That lack of public interest is exactly why Cusack wanted to make Grace, says Grace Loh, his producing partner at the Venice, California-based film company New Crime Productions. Strouse’s script required the actor to play “somebody opposite of himself in terms of philosophy and ideology about the war,” Loh says. (Cusack’s character supports the decision to invade Iraq.) The strength of Grace, she adds, is “that it doesn’t get on a soapbox. It’s really about family loss.”

In addition to writing the script, Strouse, who had one other movie to his name (2005’s Lonesome Jim), earned his first directorial credit with Grace Is Gone, which was shot largely in Chicago. Once the filming was complete, the movie began “a really strange journey with wild ups and downs,” he says. John Cooper, director of programming for Sundance, recalls that the response there was “amazing.” But he suspected the film’s postfestival life would be hard. “Once you mention the war, people run the other way,” Cooper says. “I knew it was a huge marketing challenge.”

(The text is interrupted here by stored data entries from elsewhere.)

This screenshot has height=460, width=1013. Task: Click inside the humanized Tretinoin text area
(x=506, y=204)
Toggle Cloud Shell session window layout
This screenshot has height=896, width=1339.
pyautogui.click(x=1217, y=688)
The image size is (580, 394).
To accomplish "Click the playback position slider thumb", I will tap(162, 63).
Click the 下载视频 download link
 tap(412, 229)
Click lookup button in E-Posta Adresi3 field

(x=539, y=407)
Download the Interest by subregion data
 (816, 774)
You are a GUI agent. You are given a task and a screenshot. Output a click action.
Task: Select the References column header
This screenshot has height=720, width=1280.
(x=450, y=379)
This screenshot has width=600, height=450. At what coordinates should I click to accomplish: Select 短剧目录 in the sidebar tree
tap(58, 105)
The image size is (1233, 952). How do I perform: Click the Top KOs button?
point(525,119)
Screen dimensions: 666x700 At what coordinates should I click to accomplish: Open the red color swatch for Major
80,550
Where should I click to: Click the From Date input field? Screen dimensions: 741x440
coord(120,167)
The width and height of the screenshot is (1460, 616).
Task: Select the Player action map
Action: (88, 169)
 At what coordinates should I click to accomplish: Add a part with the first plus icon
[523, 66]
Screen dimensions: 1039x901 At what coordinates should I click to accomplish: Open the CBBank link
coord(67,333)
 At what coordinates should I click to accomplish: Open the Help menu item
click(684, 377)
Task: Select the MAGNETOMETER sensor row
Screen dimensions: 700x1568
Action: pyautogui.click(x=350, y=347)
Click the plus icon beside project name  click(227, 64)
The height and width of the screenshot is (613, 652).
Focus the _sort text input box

When it did land in theatres, critics found strength in the “small moments” between Cusack and the girls (although a few lambasted the film’s murky position on the war). But the movie came out over the holiday season alongside fantastical films such as Enchanted, and the promotion campaign was depressing. The trailer showed military personnel knocking on the door and telling Cusack’s character that his wife has died. “I get why, over the holidays, Grace Is Gone won’t be your number one choice,” Loh says. She believes that if the film had been in theatres a little longer, it might have found an audience through word of mouth.

Grace‘s flameout has not deterred Cusack from wanting to comment on issues surrounding Iraq. His company’s next project, War, Inc., is an unapologetic satire about an assassin hired by a Halliburton-type company in a fictional Middle Eastern country. As for Strouse, he’s pursuing a master’s in crea-tive writing at Columbia University in New York. Meanwhile, with the DVD release in May, he’s wishing Grace will find its audience of people willing to watch and reflect on the movie in their homes. “I hope it will find its place at some point.”